Let’s check the the number of votes on different digits and determine whether it significantly deviates from benfords distribution. Benford’s Law has known distributions for the the first three digits. For other digits there is no distribution explicitly defined in classical Benford’s Law. However, we can assume a uniform distribution which is being done for every digit above 3 and for the last digits.

First digit test

In the following example we load the 2016 elections data of the USA for various candidates. We will check whether the votes are fraudulent based on benfords distribution.

from benfordslaw import benfordslaw

# Initialize
bl = benfordslaw(pos=1, alpha=0.05)

# Load elections example
df = bl.import_example(data='elections_usa')

# Extract election information.
X = df['votes'].loc[df['candidate']=='Donald Trump'].values

# Print
print(X)
# array([ 5387, 23618,  1710, ...,    16,    21,     0], dtype=int64)

# Make fit
results = bl.fit(X)

# Plot
bl.plot(title='Donald Trump')

1st digit.

Second digit test

Let’s check the the votes on the second digit and determine whether it significantly deviates from benfords distribution.

from benfordslaw import benfordslaw

# Initialize
bl = benfordslaw(pos=2)

# Load elections example
df = bl.import_example(data='elections_usa')

# Extract election information.
X = df['votes'].loc[df['candidate']=='Donald Trump'].values

# Make fit
results = bl.fit(X)

# Plot
bl.plot(title='Results of Donald Trump based on digit=2', barcolor=[0.5, 0.5, 0.5], fontsize=12, barwidth=0.4)

2nd digit.

Third digit test

Let’s check the the votes on the second digit and determine whether it significantly deviates from benfords distribution.

from benfordslaw import benfordslaw

# Initialize
bl = benfordslaw(pos=3)

# Load elections example
df = bl.import_example(data='elections_usa')

# Extract election information.
X = df['votes'].loc[df['candidate']=='Donald Trump'].values

# Make fit
results = bl.fit(X)

# Plot
bl.plot(title='Results of Donald Trump based on digit=3', barcolor=[0.5, 0.5, 0.5], fontsize=12, barwidth=0.4)

3th digit.

All other digits [4-9] and last digits

Benford’s Law has known distributions for the the first three digits. All digits that come after (like pos=4), the distribution is not explicitly defined in classical Benford’s Law. The significance of Benford’s Law in data declines as you move to higher digit positions, since the influence of digit distributions decreases and approaches uniformity. However, we can assume a uniform distribution which is being done for every digit above 3.

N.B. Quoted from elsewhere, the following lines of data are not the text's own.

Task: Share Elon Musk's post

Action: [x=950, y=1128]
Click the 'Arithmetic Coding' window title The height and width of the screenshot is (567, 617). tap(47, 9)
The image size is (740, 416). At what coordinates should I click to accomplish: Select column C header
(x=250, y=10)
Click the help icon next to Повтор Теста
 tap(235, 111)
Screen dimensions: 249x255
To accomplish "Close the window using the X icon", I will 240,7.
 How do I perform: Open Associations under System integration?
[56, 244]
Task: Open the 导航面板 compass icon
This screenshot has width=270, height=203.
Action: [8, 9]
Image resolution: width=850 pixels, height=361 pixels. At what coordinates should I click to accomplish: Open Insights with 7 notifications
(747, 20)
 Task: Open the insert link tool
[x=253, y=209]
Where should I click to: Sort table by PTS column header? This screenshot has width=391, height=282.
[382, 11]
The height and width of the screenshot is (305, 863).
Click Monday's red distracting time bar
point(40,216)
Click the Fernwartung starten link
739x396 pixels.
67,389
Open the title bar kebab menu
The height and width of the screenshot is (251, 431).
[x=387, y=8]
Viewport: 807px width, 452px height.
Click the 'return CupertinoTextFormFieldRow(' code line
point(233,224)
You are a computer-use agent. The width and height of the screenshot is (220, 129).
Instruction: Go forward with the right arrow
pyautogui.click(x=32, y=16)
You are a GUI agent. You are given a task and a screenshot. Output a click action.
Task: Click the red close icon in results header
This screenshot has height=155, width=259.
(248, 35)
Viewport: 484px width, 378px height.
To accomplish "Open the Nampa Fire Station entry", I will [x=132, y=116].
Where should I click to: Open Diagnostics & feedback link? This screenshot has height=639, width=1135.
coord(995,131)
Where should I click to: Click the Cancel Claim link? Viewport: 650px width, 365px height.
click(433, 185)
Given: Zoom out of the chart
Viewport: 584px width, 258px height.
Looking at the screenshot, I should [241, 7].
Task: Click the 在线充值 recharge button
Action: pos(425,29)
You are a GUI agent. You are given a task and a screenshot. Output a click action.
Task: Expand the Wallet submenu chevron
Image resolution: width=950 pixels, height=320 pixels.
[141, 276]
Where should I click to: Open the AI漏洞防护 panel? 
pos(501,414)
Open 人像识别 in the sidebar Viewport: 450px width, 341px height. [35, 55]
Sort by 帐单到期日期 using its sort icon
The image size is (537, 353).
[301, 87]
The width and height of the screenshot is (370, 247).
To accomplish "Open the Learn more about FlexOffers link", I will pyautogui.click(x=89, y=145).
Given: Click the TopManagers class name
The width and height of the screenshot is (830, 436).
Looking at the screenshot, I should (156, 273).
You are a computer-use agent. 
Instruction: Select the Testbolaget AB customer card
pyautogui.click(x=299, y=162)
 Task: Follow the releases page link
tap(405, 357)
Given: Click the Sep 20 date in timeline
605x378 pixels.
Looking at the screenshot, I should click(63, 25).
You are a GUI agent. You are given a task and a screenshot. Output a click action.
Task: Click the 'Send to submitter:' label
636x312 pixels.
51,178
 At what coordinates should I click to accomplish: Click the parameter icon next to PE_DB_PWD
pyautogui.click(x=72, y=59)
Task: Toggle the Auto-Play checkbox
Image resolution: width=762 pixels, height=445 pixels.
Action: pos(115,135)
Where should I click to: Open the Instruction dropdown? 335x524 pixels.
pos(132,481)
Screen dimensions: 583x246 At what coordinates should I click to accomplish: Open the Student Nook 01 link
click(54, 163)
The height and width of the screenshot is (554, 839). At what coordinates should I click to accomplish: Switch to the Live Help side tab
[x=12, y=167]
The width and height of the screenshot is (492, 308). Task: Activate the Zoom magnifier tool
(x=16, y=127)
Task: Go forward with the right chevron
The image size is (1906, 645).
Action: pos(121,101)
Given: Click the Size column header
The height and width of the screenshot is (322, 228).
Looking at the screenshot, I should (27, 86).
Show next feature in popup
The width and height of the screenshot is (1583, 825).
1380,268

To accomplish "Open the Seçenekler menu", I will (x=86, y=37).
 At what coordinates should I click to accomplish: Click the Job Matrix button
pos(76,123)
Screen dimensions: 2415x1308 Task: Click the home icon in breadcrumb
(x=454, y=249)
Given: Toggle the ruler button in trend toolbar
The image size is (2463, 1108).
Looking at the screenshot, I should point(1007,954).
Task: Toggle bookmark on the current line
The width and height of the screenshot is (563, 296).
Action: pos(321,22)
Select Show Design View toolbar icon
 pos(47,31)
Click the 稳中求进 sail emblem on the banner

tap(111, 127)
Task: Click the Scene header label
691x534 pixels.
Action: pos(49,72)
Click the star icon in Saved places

from benfordslaw import benfordslaw

# Initialize
bl = benfordslaw(pos=4)

# Load elections example
df = bl.import_example(data='elections_usa')

# Extract election information.
X = df['votes'].loc[df['candidate']=='Donald Trump'].values

# Make fit
results = bl.fit(X)

# Plot
bl.plot(title='Results of Donald Trump based on digit=4', barcolor=[0.5, 0.5, 0.5], fontsize=12, barwidth=0.4)

Fourth digit.

Last digit test

Let’s check the the votes on the last digit and determine whether it significantly deviates from benfords distribution. Benford’s Law has known distributions for the the first three digits. For other digits there is no distribution explicitly defined in classical Benford’s Law. However, we can assume a uniform distribution which is being done for every last digits.

from benfordslaw import benfordslaw

# Initialize
bl = benfordslaw(pos=-1)

# Load elections example
df = bl.import_example(data='elections_usa')

# Extract election information.
X = df['votes'].loc[df['candidate']=='Donald Trump'].values

# Make fit
results = bl.fit(X)

# Plot
bl.plot(title='Results of Donald Trump based on digit=-1', barcolor=[0.5, 0.5, 0.5], fontsize=12, barwidth=0.4)

Last digit.

Second last digit test

Let’s check the the votes on the second last digit and determine whether it significantly deviates from benfords distribution. Benford’s Law has known distributions for the the first three digits. For other digits there is no distribution explicitly defined in classical Benford’s Law. However, we can assume a uniform distribution which is being done for every last digits.

from benfordslaw import benfordslaw

# Initialize
bl = benfordslaw(pos=-2)

# Load elections example
df = bl.import_example(data='elections_usa')

# Extract election information.
X = df['votes'].loc[df['candidate']=='Donald Trump'].values

# Make fit
results = bl.fit(X)

# Plot
bl.plot(title='Results of Donald Trump based on digit=-2', barcolor=[0.5, 0.5, 0.5], fontsize=12, barwidth=0.4)

Second last digit.